Ainsi le cœur n’était pas gâté. Il n’en était pas de même des manières. La petite Savoyarde était arrivée en France plutôt réservée, pétulante, mais timide, trouvant des mots heureux, mais parlant assez peu. Avec le temps, elle s’était peu à peu enhardie, et, encouragée par la faveur dont elle se sentait l’objet, elle avait fini par perdre toute modestie dans ses façons d’être. Telle est l’accusation que Madame porte contre elle dans sa correspondance. Il est à croire que la sévérité de son jugement ne laissait pas d’avoir quelque fondement : « Ils (le Roi et Mme de Maintenon) gâtent absolument la duchesse de Bourgogne, écrivait-elle à la duchesse de Hanovre, au mois d’octobre 1698. En voiture, elle ne reste pas un instant en place ; elle s’assied sur les genoux de tous ceux qui se trouvent dans le carrosse, et elle voltige tout le temps comme un petit singe. Tout cela, on le trouve charmant. Elle est maîtresse absolue dans sa chambre. On fait tout ce qu’elle veut. Quelquefois l’envie lui prend d’aller courir à cinq heures du matin.

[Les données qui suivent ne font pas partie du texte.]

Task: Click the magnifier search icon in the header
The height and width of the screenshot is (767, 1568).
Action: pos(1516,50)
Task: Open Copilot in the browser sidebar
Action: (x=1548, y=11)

On lui permet tout et on l’admire. Un autre donnerait le fouet à son enfant s’il se conduisait de la sorte. Ils se repentiront, je crois, avec le temps, d’avoir ainsi laissé faire à cette enfant toutes ses volontés. » Et dans une autre lettre : « Mon Dieu, qu’à mon avis, on élève donc mal cette duchesse de Bourgogne ! Cette enfant me fait pitié. En plein dîner, elle se met à chanter ; elle danse sur sa chaise, fait semblant de saluer le monde, fait les grimaces les

  1. Dangeau, t. VI, p. 439.
  2. Correspondance de Madame, trad. Jæglé, t. I, p. 183.